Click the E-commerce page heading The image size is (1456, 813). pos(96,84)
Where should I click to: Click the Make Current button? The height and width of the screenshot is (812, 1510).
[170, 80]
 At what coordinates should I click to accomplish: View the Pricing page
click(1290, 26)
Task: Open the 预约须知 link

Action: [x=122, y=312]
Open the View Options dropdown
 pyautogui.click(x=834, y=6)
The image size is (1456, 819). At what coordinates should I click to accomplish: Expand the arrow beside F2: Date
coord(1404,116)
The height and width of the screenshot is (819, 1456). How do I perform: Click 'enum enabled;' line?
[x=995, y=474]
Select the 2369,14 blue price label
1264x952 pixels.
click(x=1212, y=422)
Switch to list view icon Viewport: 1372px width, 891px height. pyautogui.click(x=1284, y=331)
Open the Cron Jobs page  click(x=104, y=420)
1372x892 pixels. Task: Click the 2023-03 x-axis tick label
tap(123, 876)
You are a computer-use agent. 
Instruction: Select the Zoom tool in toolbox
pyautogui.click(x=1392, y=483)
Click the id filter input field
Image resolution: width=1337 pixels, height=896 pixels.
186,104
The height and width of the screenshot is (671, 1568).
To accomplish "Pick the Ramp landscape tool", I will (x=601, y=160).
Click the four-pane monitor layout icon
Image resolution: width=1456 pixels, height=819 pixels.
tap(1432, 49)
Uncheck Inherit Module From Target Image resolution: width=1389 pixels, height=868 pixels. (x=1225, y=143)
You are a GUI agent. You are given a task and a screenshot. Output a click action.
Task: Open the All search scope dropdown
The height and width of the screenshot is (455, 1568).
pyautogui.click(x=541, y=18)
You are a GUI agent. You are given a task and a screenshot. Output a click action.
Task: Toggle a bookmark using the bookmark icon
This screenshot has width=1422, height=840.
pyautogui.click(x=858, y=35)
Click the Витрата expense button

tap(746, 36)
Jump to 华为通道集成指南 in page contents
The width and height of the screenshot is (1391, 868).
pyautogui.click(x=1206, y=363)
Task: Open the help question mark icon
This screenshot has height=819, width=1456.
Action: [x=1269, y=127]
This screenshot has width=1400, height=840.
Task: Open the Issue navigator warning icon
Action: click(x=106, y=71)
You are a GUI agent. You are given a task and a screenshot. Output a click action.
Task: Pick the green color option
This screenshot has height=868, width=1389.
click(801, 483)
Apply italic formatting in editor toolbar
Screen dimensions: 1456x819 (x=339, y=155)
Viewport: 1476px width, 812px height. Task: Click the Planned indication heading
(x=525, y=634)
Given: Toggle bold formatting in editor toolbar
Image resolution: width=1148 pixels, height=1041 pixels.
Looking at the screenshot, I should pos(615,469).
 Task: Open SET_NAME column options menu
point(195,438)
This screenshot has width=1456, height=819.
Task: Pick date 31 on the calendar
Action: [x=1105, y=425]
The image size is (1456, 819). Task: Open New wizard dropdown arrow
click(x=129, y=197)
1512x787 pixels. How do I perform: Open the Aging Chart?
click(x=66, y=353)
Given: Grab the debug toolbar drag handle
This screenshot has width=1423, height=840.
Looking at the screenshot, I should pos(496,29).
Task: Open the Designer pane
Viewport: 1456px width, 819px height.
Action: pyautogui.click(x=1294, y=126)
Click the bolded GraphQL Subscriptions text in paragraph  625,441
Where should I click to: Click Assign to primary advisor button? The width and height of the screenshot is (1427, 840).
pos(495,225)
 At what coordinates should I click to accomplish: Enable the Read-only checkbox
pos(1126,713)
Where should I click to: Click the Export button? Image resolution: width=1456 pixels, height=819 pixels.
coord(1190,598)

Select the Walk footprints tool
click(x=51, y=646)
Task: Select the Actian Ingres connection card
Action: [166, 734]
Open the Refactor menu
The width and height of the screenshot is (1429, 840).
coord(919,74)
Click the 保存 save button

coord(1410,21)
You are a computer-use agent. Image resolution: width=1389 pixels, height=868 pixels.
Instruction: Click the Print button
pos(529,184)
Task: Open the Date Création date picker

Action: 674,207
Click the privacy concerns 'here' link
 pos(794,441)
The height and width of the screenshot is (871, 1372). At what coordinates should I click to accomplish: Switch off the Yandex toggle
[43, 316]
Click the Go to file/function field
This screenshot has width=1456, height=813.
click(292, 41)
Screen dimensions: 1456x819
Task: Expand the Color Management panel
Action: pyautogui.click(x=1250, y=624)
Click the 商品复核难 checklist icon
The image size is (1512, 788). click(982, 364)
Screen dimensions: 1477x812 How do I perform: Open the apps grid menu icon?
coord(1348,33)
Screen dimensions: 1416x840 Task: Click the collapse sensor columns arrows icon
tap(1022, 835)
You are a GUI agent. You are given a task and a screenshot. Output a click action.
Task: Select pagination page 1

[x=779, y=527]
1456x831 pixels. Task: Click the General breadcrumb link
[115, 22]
......
Copy the full listing word for word.

Exercise result ::
Click the E-commerce page heading The image size is (1456, 813). pos(96,84)
Where should I click to: Click the Make Current button? The height and width of the screenshot is (812, 1510).
[170, 80]
 At what coordinates should I click to accomplish: View the Pricing page
click(1290, 26)
Task: Open the 预约须知 link

Action: [x=122, y=312]
Open the View Options dropdown
 pyautogui.click(x=834, y=6)
The image size is (1456, 819). At what coordinates should I click to accomplish: Expand the arrow beside F2: Date
coord(1404,116)
The height and width of the screenshot is (819, 1456). How do I perform: Click 'enum enabled;' line?
[x=995, y=474]
Select the 2369,14 blue price label
1264x952 pixels.
click(x=1212, y=422)
Switch to list view icon Viewport: 1372px width, 891px height. pyautogui.click(x=1284, y=331)
Open the Cron Jobs page  click(x=104, y=420)
1372x892 pixels. Task: Click the 2023-03 x-axis tick label
tap(123, 876)
You are a computer-use agent. 
Instruction: Select the Zoom tool in toolbox
pyautogui.click(x=1392, y=483)
Click the id filter input field
Image resolution: width=1337 pixels, height=896 pixels.
186,104
The height and width of the screenshot is (671, 1568).
To accomplish "Pick the Ramp landscape tool", I will (x=601, y=160).
Click the four-pane monitor layout icon
Image resolution: width=1456 pixels, height=819 pixels.
tap(1432, 49)
Uncheck Inherit Module From Target Image resolution: width=1389 pixels, height=868 pixels. (x=1225, y=143)
You are a GUI agent. You are given a task and a screenshot. Output a click action.
Task: Open the All search scope dropdown
The height and width of the screenshot is (455, 1568).
pyautogui.click(x=541, y=18)
You are a GUI agent. You are given a task and a screenshot. Output a click action.
Task: Toggle a bookmark using the bookmark icon
This screenshot has width=1422, height=840.
pyautogui.click(x=858, y=35)
Click the Витрата expense button

tap(746, 36)
Jump to 华为通道集成指南 in page contents
The width and height of the screenshot is (1391, 868).
pyautogui.click(x=1206, y=363)
Task: Open the help question mark icon
This screenshot has height=819, width=1456.
Action: [x=1269, y=127]
This screenshot has width=1400, height=840.
Task: Open the Issue navigator warning icon
Action: click(x=106, y=71)
You are a GUI agent. You are given a task and a screenshot. Output a click action.
Task: Pick the green color option
This screenshot has height=868, width=1389.
click(801, 483)
Apply italic formatting in editor toolbar
Screen dimensions: 1456x819 (x=339, y=155)
Viewport: 1476px width, 812px height. Task: Click the Planned indication heading
(x=525, y=634)
Given: Toggle bold formatting in editor toolbar
Image resolution: width=1148 pixels, height=1041 pixels.
Looking at the screenshot, I should pos(615,469).
 Task: Open SET_NAME column options menu
point(195,438)
This screenshot has width=1456, height=819.
Task: Pick date 31 on the calendar
Action: [x=1105, y=425]
The image size is (1456, 819). Task: Open New wizard dropdown arrow
click(x=129, y=197)
1512x787 pixels. How do I perform: Open the Aging Chart?
click(x=66, y=353)
Given: Grab the debug toolbar drag handle
This screenshot has width=1423, height=840.
Looking at the screenshot, I should pos(496,29).
Task: Open the Designer pane
Viewport: 1456px width, 819px height.
Action: pyautogui.click(x=1294, y=126)
Click the bolded GraphQL Subscriptions text in paragraph  625,441
Where should I click to: Click Assign to primary advisor button? The width and height of the screenshot is (1427, 840).
pos(495,225)
 At what coordinates should I click to accomplish: Enable the Read-only checkbox
pos(1126,713)
Where should I click to: Click the Export button? Image resolution: width=1456 pixels, height=819 pixels.
coord(1190,598)

Select the Walk footprints tool
click(x=51, y=646)
Task: Select the Actian Ingres connection card
Action: [166, 734]
Open the Refactor menu
The width and height of the screenshot is (1429, 840).
coord(919,74)
Click the 保存 save button

coord(1410,21)
You are a computer-use agent. Image resolution: width=1389 pixels, height=868 pixels.
Instruction: Click the Print button
pos(529,184)
Task: Open the Date Création date picker

Action: 674,207
Click the privacy concerns 'here' link
 pos(794,441)
The height and width of the screenshot is (871, 1372). At what coordinates should I click to accomplish: Switch off the Yandex toggle
[43, 316]
Click the Go to file/function field
This screenshot has width=1456, height=813.
click(292, 41)
Screen dimensions: 1456x819
Task: Expand the Color Management panel
Action: pyautogui.click(x=1250, y=624)
Click the 商品复核难 checklist icon
The image size is (1512, 788). click(982, 364)
Screen dimensions: 1477x812 How do I perform: Open the apps grid menu icon?
coord(1348,33)
Screen dimensions: 1416x840 Task: Click the collapse sensor columns arrows icon
tap(1022, 835)
You are a GUI agent. You are given a task and a screenshot. Output a click action.
Task: Select pagination page 1

[x=779, y=527]
1456x831 pixels. Task: Click the General breadcrumb link
[115, 22]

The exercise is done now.